Sources close to the matter indicate that automakers have been encouraged to delay seeking European production sites and refrain from signing new agreements, while adopting a low-profile stance as Beijing negotiates with the EU on the tariff issue.
The guidance, described as non-mandatory, comes after the European Commission announced plans to raise tariffs on Chinese-made EVs by up to 45%, on top of the existing 10% rate, following support from EU member states earlier this month. Some companies, including BYD, Geely, SAIC, and Tesla, have received individual, typically lower, tariff rates.

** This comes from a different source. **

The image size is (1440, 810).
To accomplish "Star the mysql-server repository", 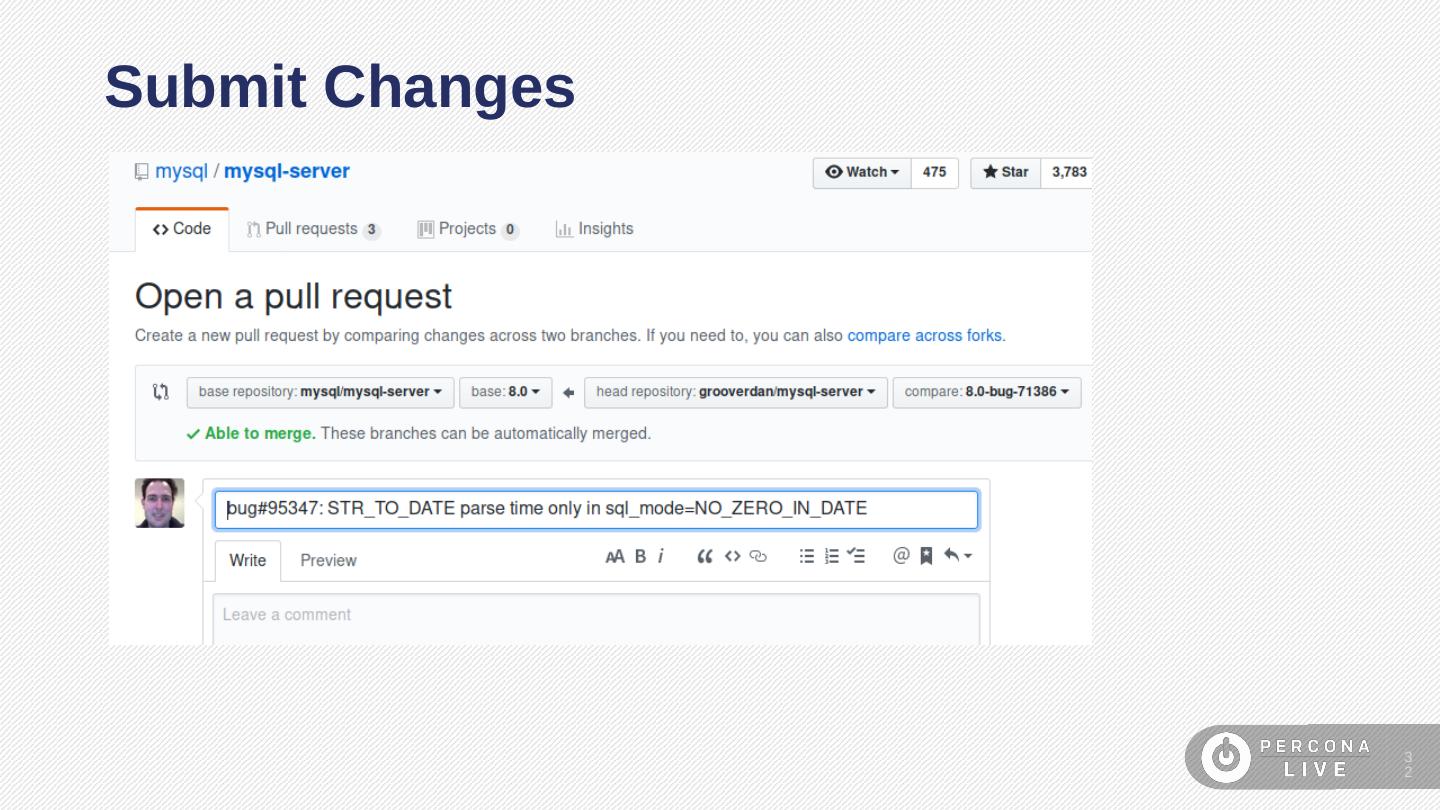I will click(1006, 172).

Several Chinese automakers had been actively exploring European expansion. BYD, China’s leading EV manufacturer, recently signed a distribution Memorandum of Understanding with Ayvens and has been reportedly eyeing Hedin Electric Mobility, a car distributor in Germany.
Meanwhile, Geely has considered local production options, scouting for a European facility. Leapmotor has adopted a collaborative approach, partnering with Stellantis to manufacture its T03 compact EV at Stellantis’ plant in Poland.
The latest developments could intensify trade tensions between China and the EU as both sides continue talks on balancing competition and market access in the rapidly expanding EV market.